パナソニックは、2009年3月より欧州で白モノの販売を本格的に開始した。なぜ、韓国・中国メーカーに後れをとっての進出となったのか。そこでの成功のカギを握るのは何か。筆者は、経営学の観点から提言する。
パナソニックの創業者・松下幸之助氏は企業が税金を納めることが最大の社会貢献であると考えていた経営者である。その会社が当期純利益で3790億円の赤字を出した08年度に続き、09年度も1950億円の赤字を計上する見通し。09年5月にインタビューした大坪文雄社長の顔を見ていると、社長就任当初の強気の表情とは違い、ふっきれたような様子だった。それは、定量的、定性的というお決まりの分析手法では説明できない。ジャーナリストと経営学者の両方の資質を備えた筆者の視点から見ると、「中村邦夫前社長(現会長)が果たした構造改革の効果は消えた」という大坪社長は「出直し」を宣言したと思われる。

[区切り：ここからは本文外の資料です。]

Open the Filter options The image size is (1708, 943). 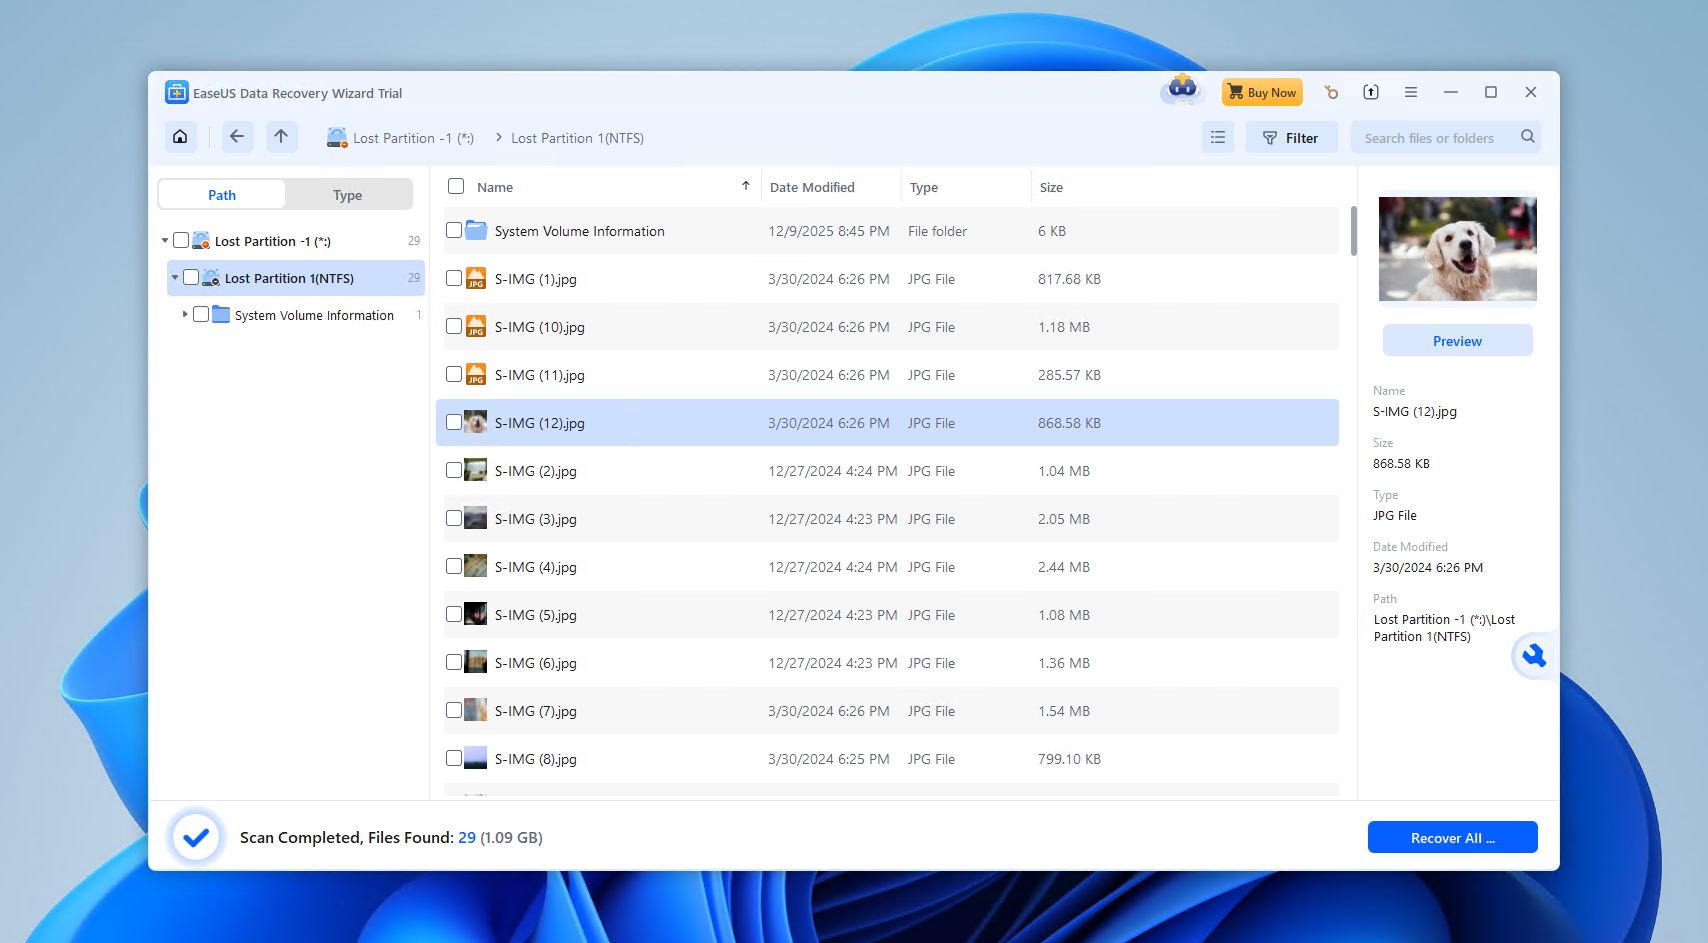[1291, 137]
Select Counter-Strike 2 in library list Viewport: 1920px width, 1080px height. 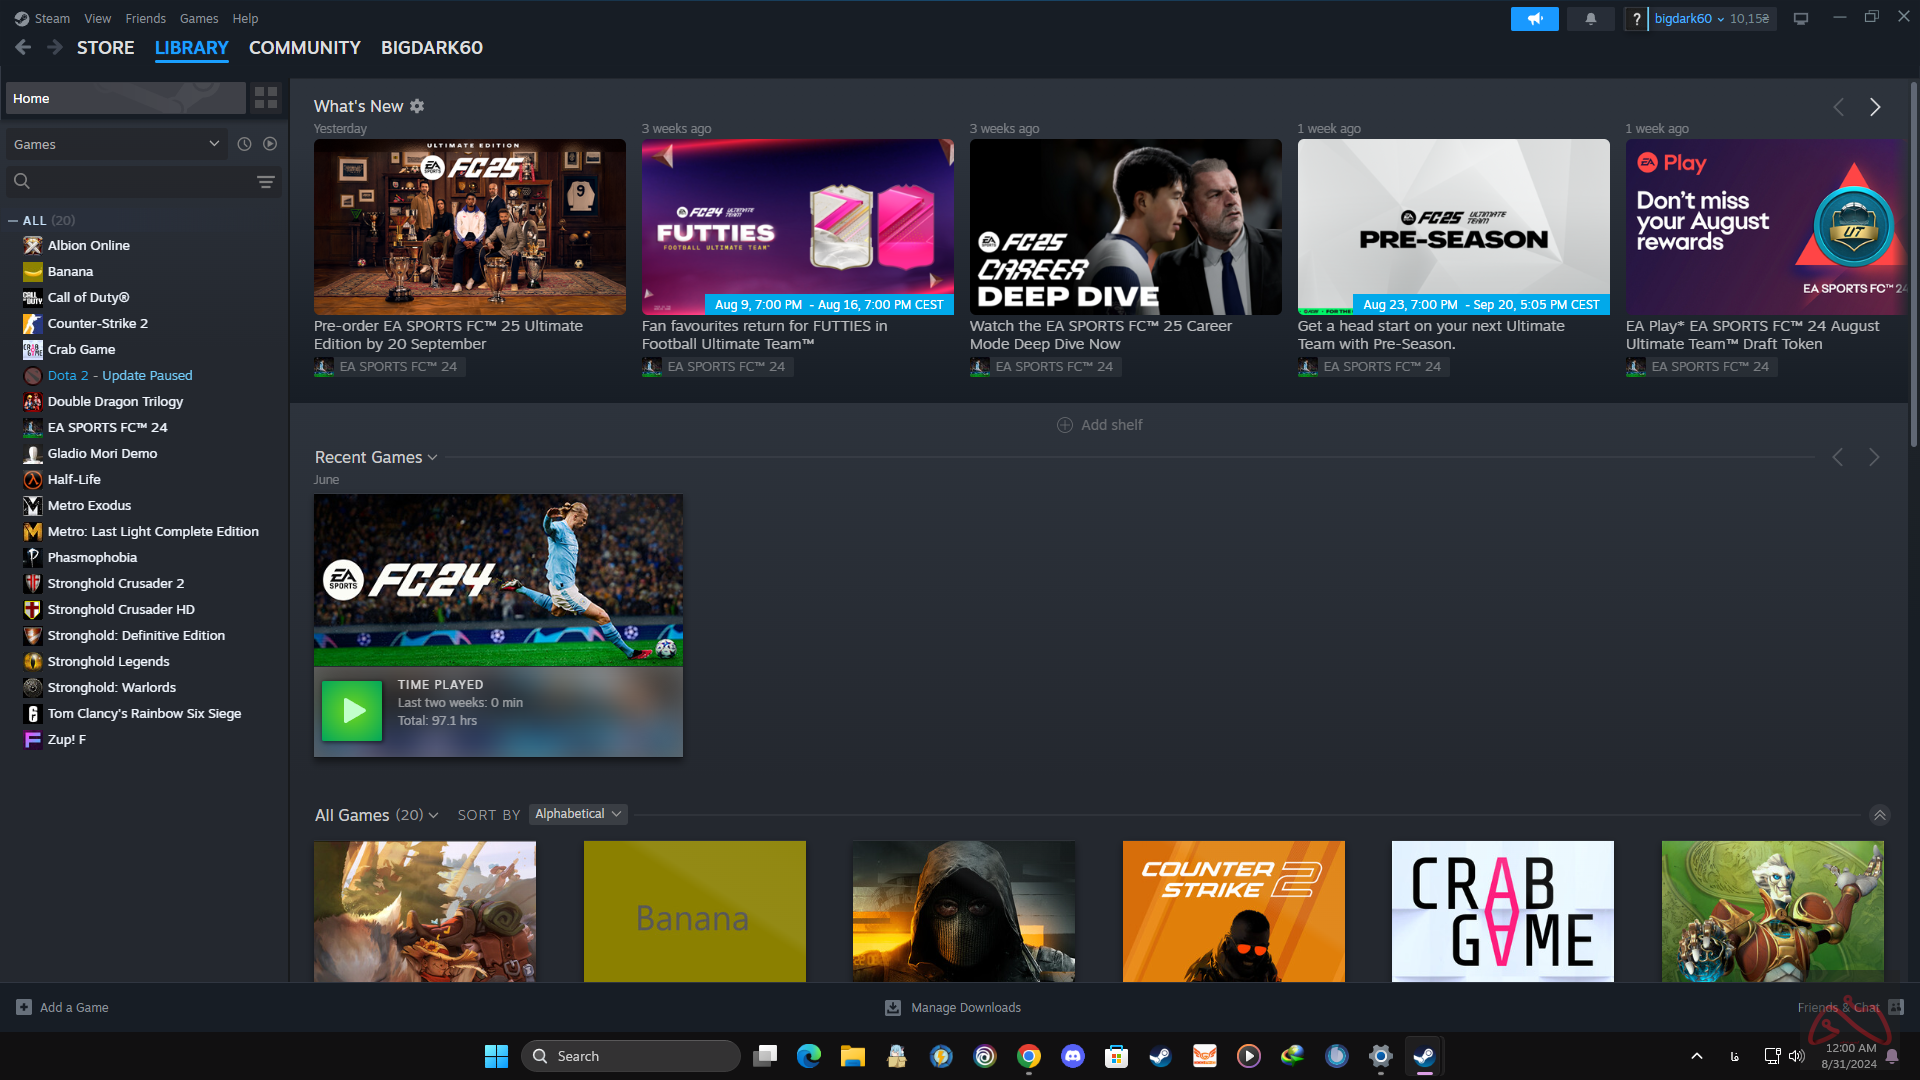97,323
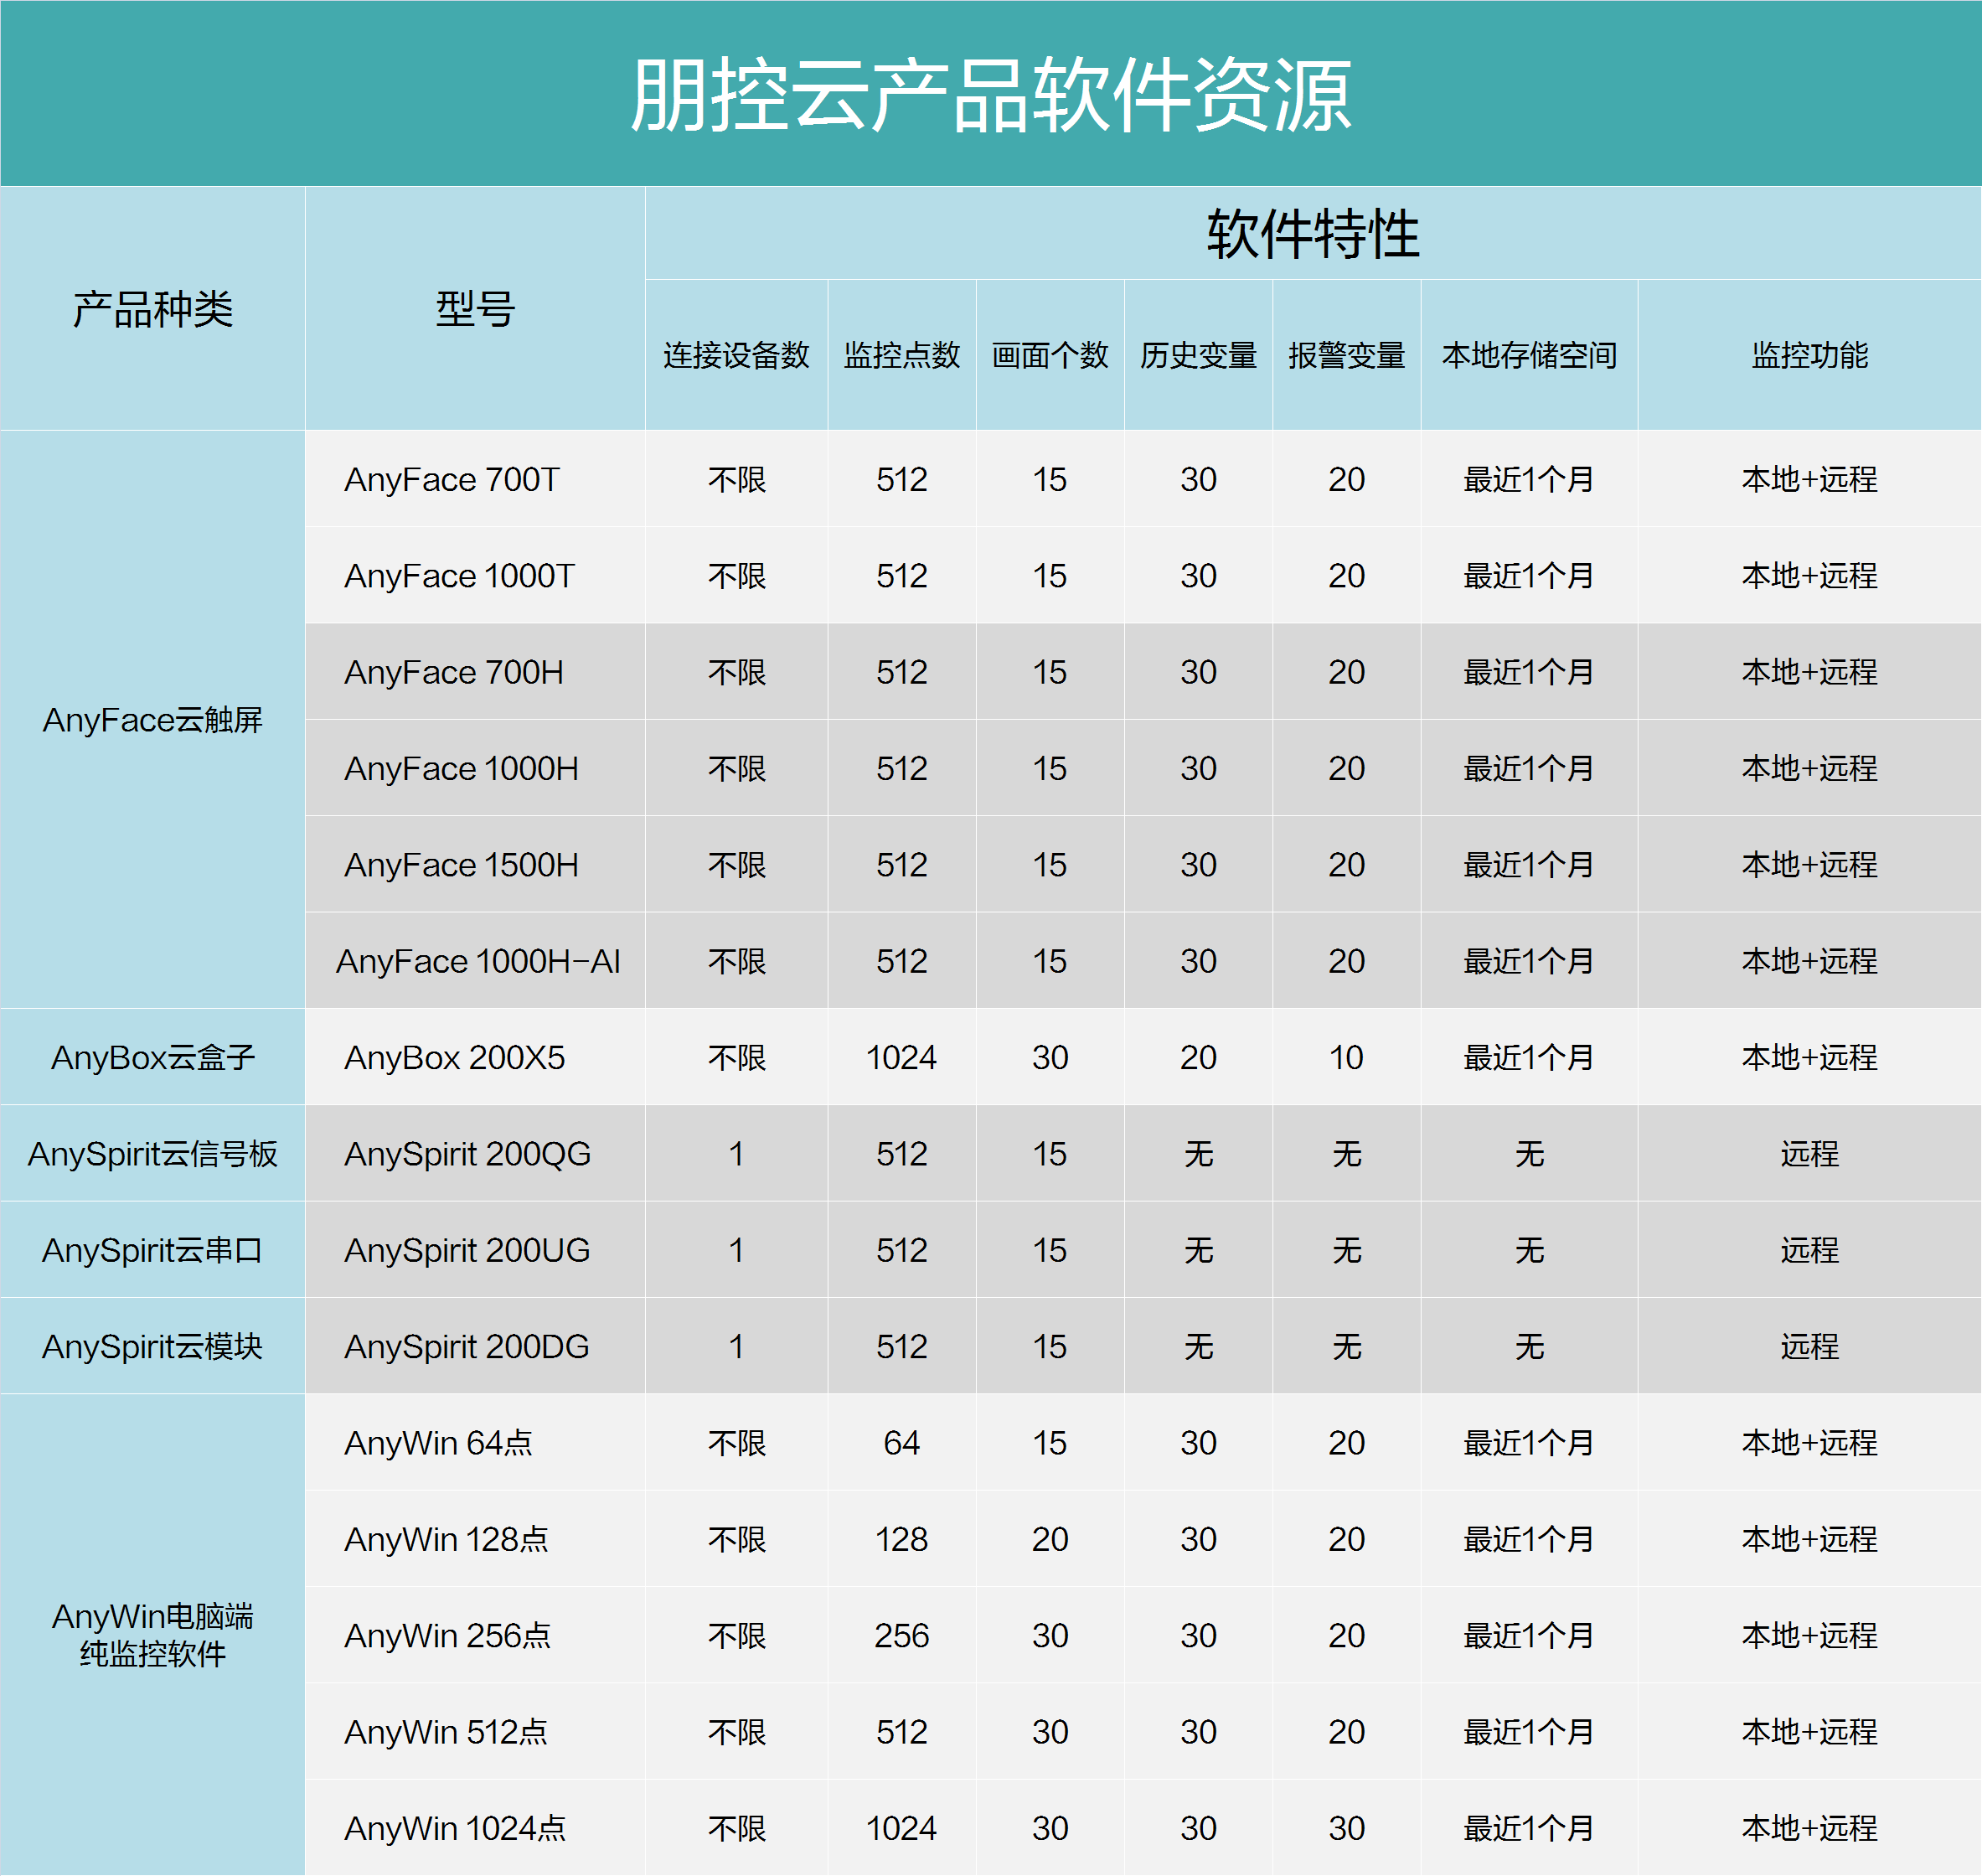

「出直し」という表現をすれば、経営戦略の見直しと思われるかもしれないが、「打って出る」という中期計画のスローガンのとおり、これまで売ってこなかった市場において既存の商品を徹底的に売るという考えにぶれはない。その一例が、「白モノ」(冷蔵庫、洗濯機、エアコンなどの家電製品)の欧州市場への本格的進出だろう。